● **Work item**
Each line from the one containing "Excelência no atendimento (226, 1477)" through the final line of the records is to be repeated exactly, with no additions.

BEGIN Input data

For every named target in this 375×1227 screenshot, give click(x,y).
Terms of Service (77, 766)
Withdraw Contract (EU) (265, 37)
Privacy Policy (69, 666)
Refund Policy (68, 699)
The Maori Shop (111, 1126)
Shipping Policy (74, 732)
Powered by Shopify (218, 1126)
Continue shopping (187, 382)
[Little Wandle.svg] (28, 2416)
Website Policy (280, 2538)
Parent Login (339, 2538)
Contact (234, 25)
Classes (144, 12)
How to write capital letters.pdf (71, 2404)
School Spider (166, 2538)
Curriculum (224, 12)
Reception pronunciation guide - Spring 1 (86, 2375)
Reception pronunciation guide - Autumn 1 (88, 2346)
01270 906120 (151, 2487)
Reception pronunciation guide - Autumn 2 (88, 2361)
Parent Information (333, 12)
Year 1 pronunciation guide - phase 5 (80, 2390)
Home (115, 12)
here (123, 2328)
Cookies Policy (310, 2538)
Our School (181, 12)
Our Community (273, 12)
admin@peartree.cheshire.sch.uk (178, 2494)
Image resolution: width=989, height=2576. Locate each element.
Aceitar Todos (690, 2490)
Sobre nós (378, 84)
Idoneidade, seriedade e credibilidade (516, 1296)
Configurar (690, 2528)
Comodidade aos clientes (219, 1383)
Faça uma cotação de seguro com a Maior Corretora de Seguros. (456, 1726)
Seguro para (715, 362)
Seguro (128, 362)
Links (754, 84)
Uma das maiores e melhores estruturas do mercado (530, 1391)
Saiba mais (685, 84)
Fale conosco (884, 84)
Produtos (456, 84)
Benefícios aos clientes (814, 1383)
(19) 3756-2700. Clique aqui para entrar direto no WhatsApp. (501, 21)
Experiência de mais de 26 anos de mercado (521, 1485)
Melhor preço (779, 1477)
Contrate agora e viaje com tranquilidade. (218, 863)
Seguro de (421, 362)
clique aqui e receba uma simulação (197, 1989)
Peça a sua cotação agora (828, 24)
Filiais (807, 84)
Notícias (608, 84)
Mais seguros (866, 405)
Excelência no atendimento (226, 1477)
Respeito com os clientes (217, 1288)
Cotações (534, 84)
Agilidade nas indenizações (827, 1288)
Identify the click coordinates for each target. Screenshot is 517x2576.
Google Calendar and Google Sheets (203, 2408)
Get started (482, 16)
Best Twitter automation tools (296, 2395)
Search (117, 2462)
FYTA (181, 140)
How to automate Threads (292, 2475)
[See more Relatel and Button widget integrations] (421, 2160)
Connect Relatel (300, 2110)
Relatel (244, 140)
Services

END Input data

● **Exercise answer**
Excelência no atendimento (226, 1477)
Respeito com os clientes (217, 1288)
Cotações (534, 84)
Agilidade nas indenizações (827, 1288)
Identify the click coordinates for each target. Screenshot is 517x2576.
Google Calendar and Google Sheets (203, 2408)
Get started (482, 16)
Best Twitter automation tools (296, 2395)
Search (117, 2462)
FYTA (181, 140)
How to automate Threads (292, 2475)
[See more Relatel and Button widget integrations] (421, 2160)
Connect Relatel (300, 2110)
Relatel (244, 140)
Services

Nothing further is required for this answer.